New York already has one of the most stringent virtual currency regulatory frameworks in the nation through the Department of Financial Services’ BitLicense framework. The definition of “virtual currency business activity,” which applies to conduct “involving New York or a New York resident,” is broad and unresolved in practice. Many companies are based in New York, employ New Yorkers, and develop digital asset products or infrastructure that do not serve New York residents. Yet the scope of the licensing requirement remains unclear. By layering severe criminal penalties onto this ambiguity, the bill will push businesses to relocate operations, shrink payrolls, or avoid New York entirely, resulting in the loss of thousands of high-quality jobs and tens of millions of dollars in tax revenue.
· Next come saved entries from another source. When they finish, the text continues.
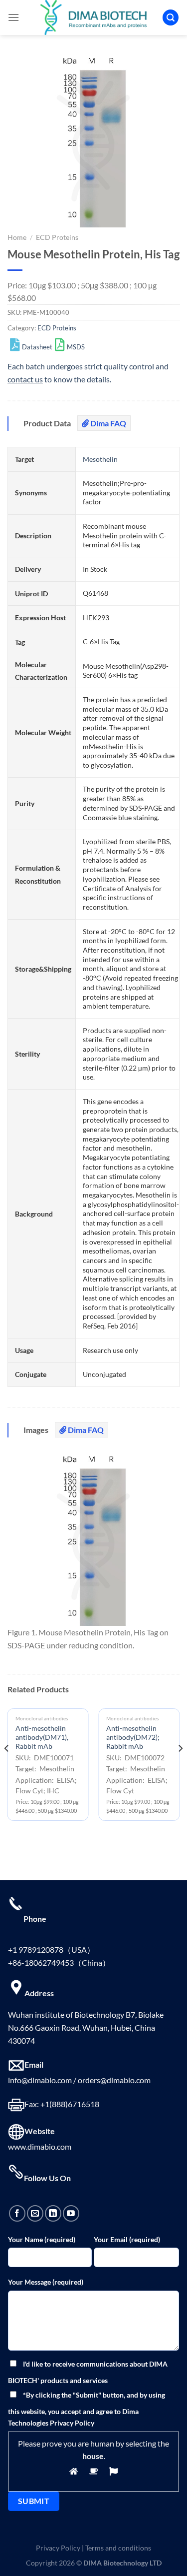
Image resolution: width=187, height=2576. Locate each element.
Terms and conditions (118, 2548)
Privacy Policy (58, 2548)
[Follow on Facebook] (17, 2213)
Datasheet (37, 347)
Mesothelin (100, 459)
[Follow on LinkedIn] (53, 2213)
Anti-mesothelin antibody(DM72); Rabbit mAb (133, 1737)
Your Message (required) (45, 2282)
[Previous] (7, 1768)
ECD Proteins (57, 237)
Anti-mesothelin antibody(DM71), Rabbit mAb (41, 1737)
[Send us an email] (35, 2213)
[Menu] (13, 17)
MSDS (76, 347)
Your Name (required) (41, 2239)
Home (16, 237)
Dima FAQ (107, 423)
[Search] (171, 17)
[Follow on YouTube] (71, 2213)
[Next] (180, 1768)
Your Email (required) (127, 2239)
The bill is especially troubling because it criminalizes regulatory uncertainty. There is a recognized gray area as to whether certain activities fall within the licensing definition, and the Department of Financial Services does not consistently provide timely or definitive guidance. Companies may reasonably conclude they are not subject to licensure, only to face criminal prosecution if a regulator or prosecutor later reaches a different interpretation. Exposing individuals and firms to misdemeanor and felony charges based on unclear regulatory boundaries without fraud, intent, or consumer harm, undermines fundamental principles of fairness and due process. The legislation’s reliance on transaction value thresholds to escalate penalties further magnifies the problem. In modern digital markets, transaction volumes can grow rapidly even for small or early-stage companies. Felony liability should be based on wrongdoing and harm, not on arbitrary dollar amounts divorced from intent or impact. In addition, the bill’s immediate effective date provides no transition period or safe harbor, compounding uncertainty and risk. This is especially inappropriate where criminal penalties are at stake. This approach will deter responsible innovation and investment and make New York a less attractive place to do business.
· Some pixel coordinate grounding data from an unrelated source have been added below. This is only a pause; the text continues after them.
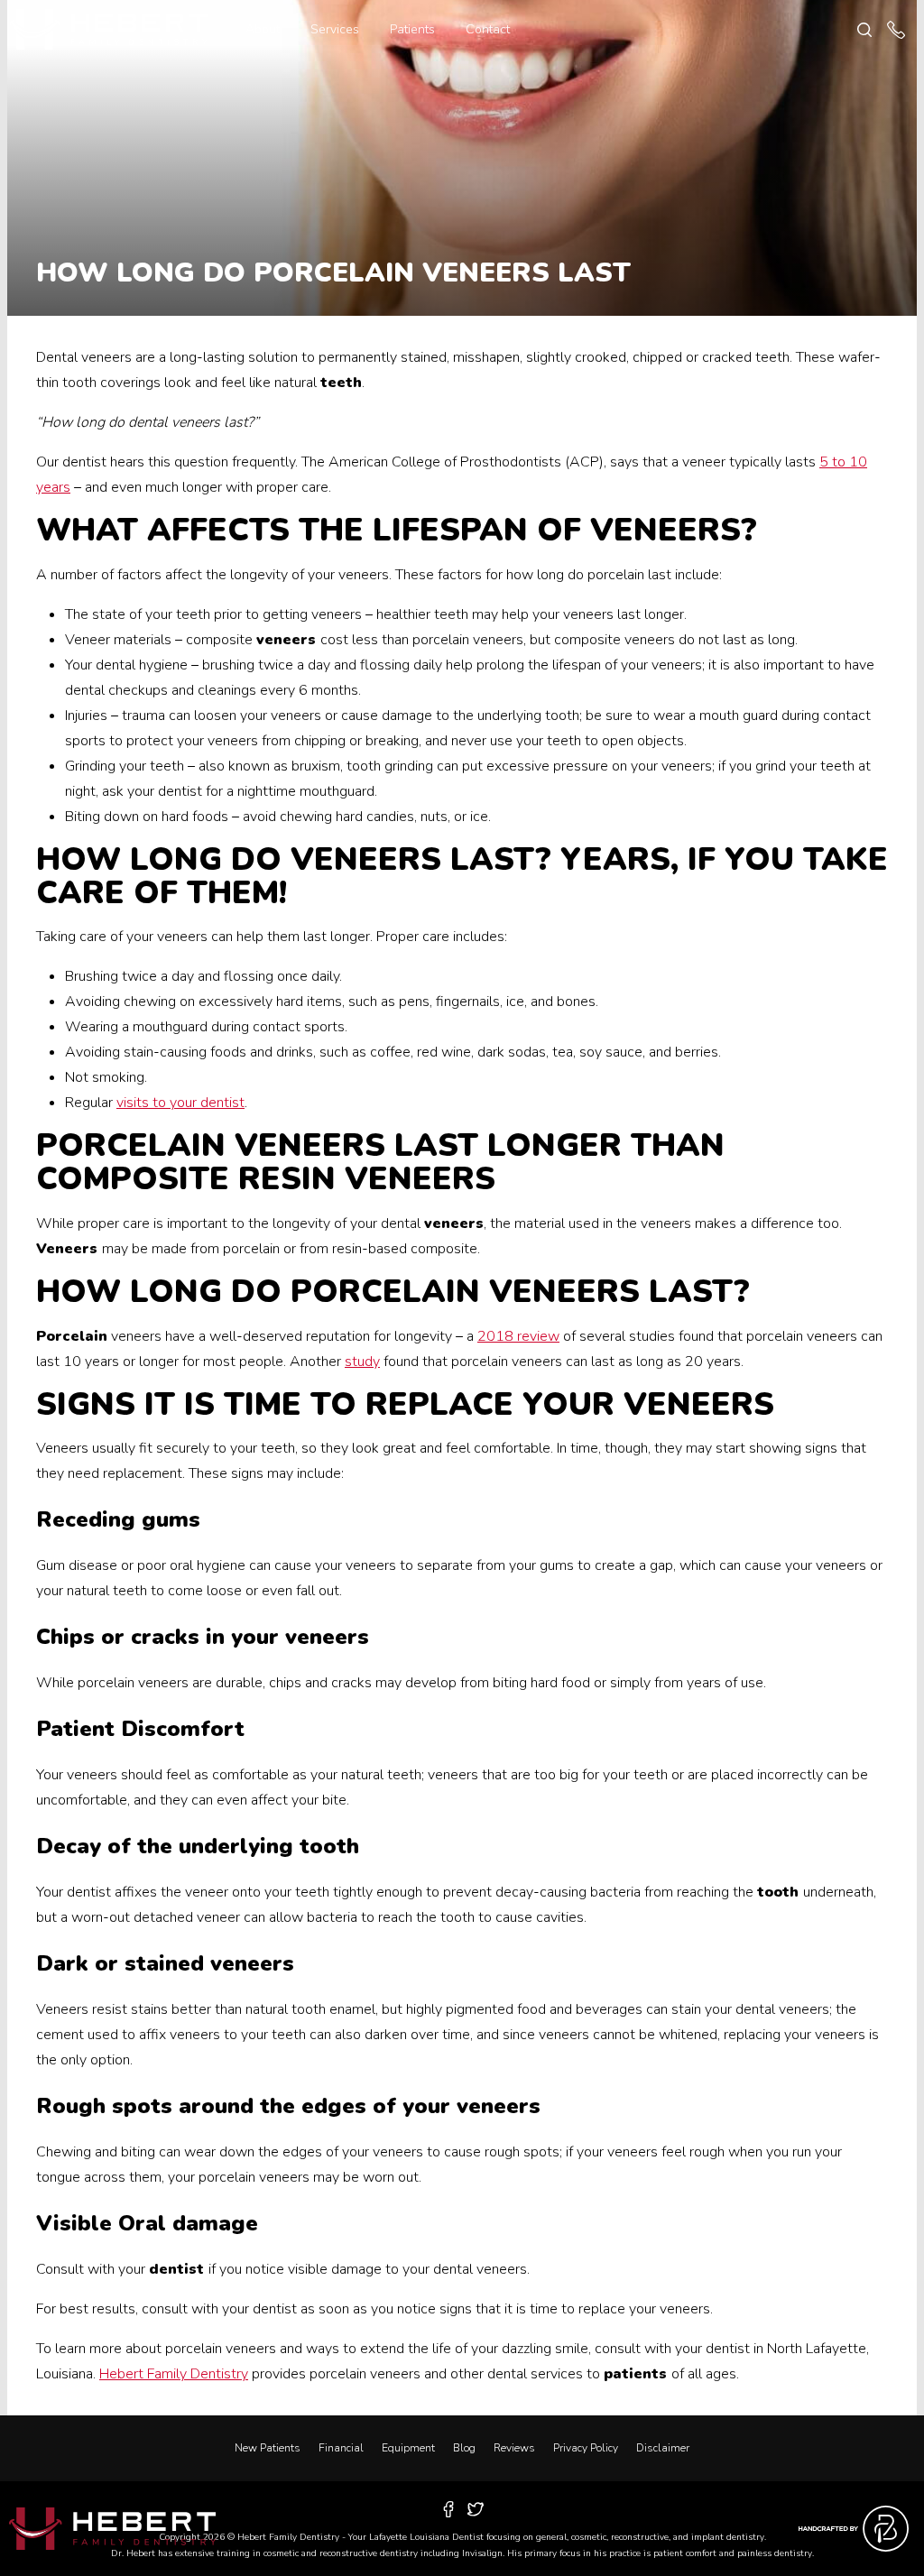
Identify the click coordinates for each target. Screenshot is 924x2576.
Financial (341, 2448)
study (362, 1361)
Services (334, 29)
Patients (412, 29)
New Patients (267, 2448)
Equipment (408, 2448)
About (262, 29)
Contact (488, 29)
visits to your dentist (180, 1103)
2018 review (518, 1336)
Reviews (514, 2448)
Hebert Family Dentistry (173, 2374)
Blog (464, 2448)
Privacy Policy (585, 2448)
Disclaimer (662, 2448)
Furthermore, this bill is just a solution in search of a problem. Existing law already provides robust enforcement tools. Fraud against New Yorkers is a crime regardless of licensing status. Unlicensed entities that improperly serve New York residents can already be sued by the Attorney General and subjected to significant civil penalties, injunctions, and restitution. The bill does not identify any meaningful enforcement gap or category of bad actors who currently escape accountability. Instead, it targets firms that may be unlicensed yet cause no economic or consumer harm, offering no clear public benefit.
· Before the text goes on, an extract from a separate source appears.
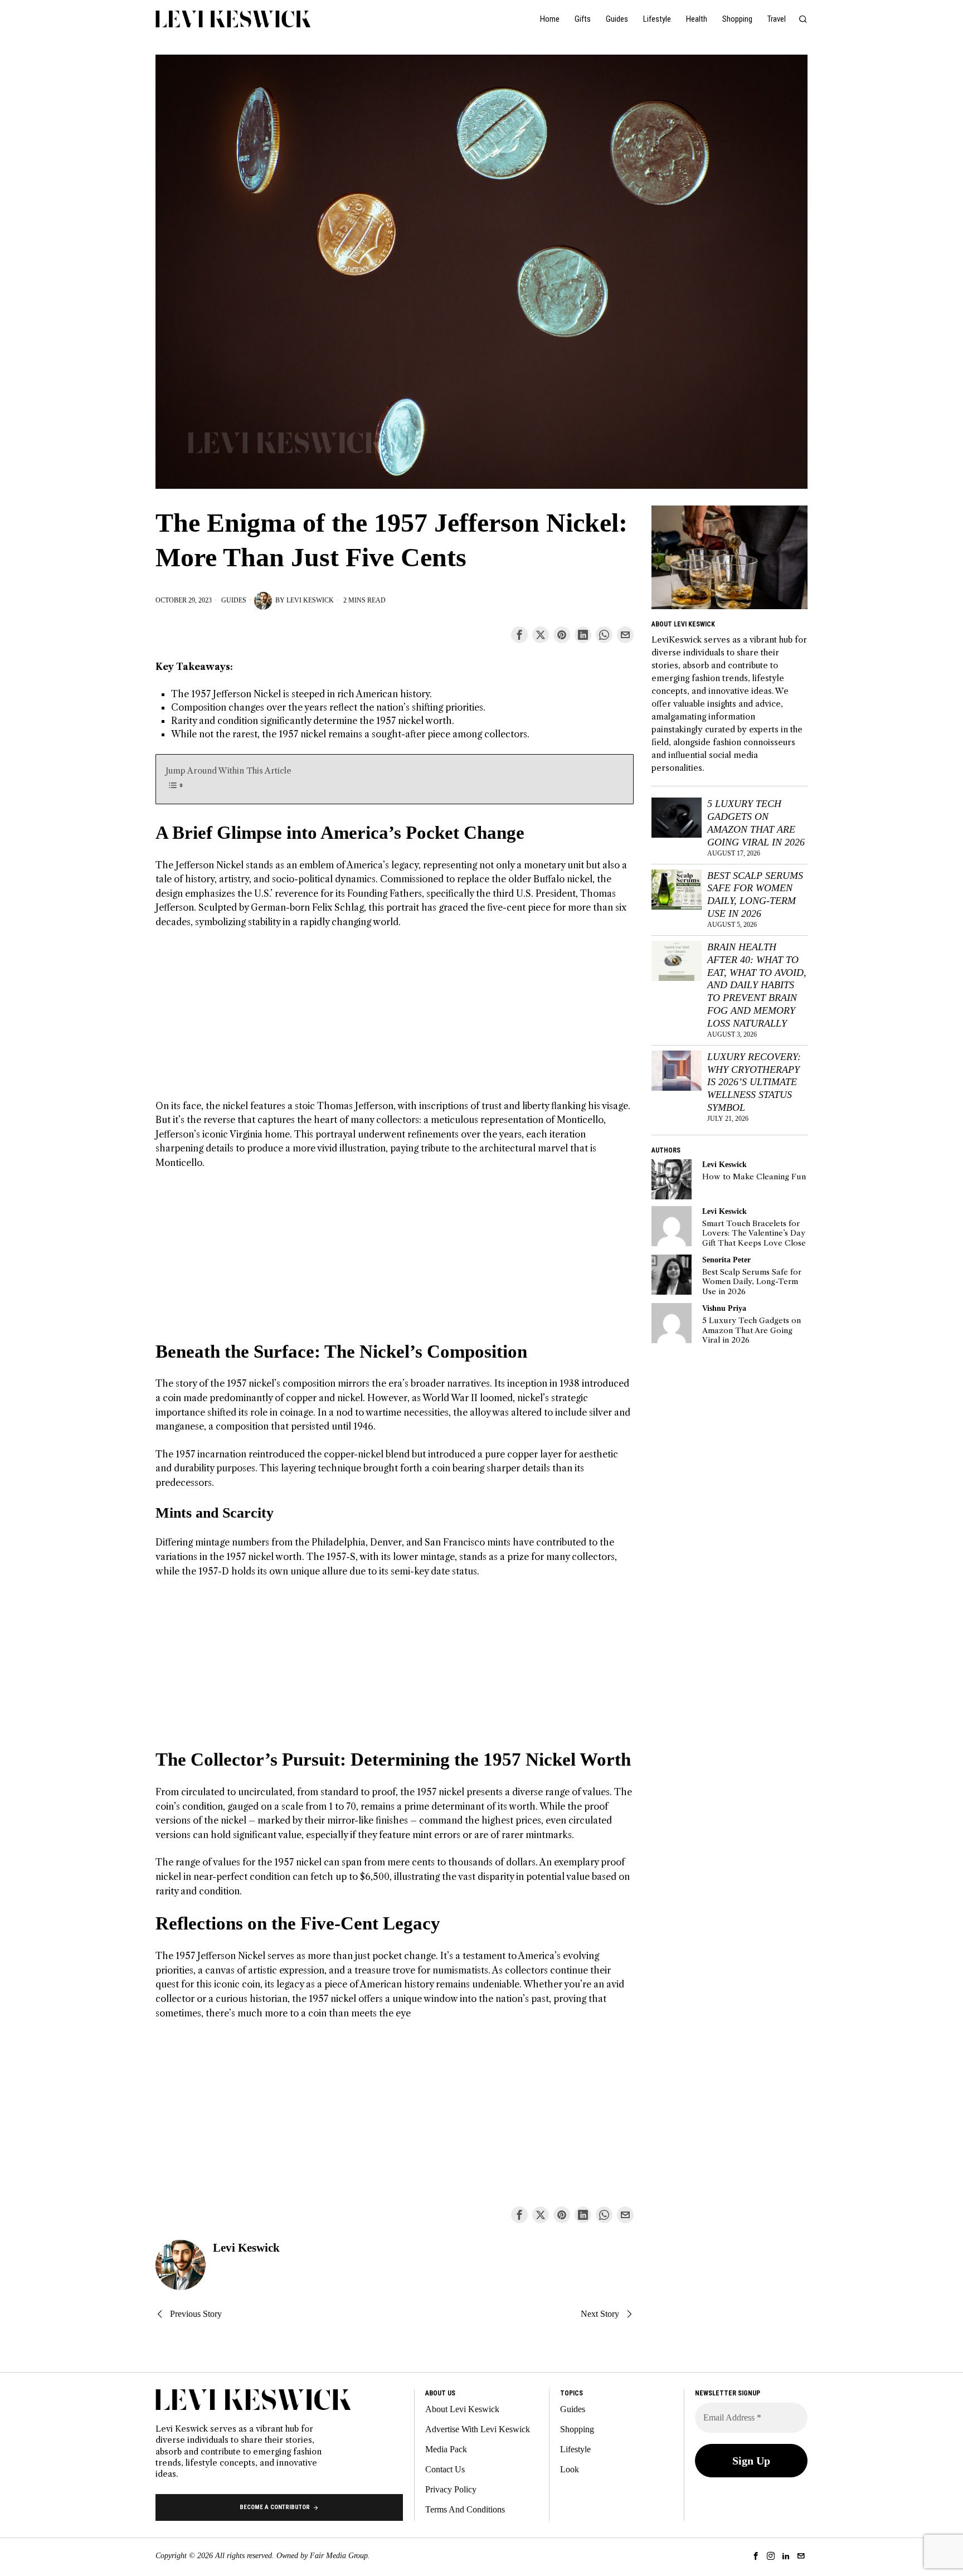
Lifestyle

These consequences directly affect affordability for New Yorkers. Driving businesses, jobs, and investment out of the state reduces competition, limits innovation, and increases costs for consumers and employers alike. Higher compliance risk and legal exposure translate into higher prices, fewer choices, and reduced access to emerging financial technologies, particularly for small businesses and working families already struggling with the state’s high cost of living.

For these reasons, The Business Council strongly opposes this bill because it would impose significant economic harm, worsen affordability, and undermine New York’s competitiveness without improving consumer protection. We urge the Legislature to reject this proposal and instead pursue clear, balanced policies that target actual misconduct while supporting jobs, innovation, and affordability for New Yorkers.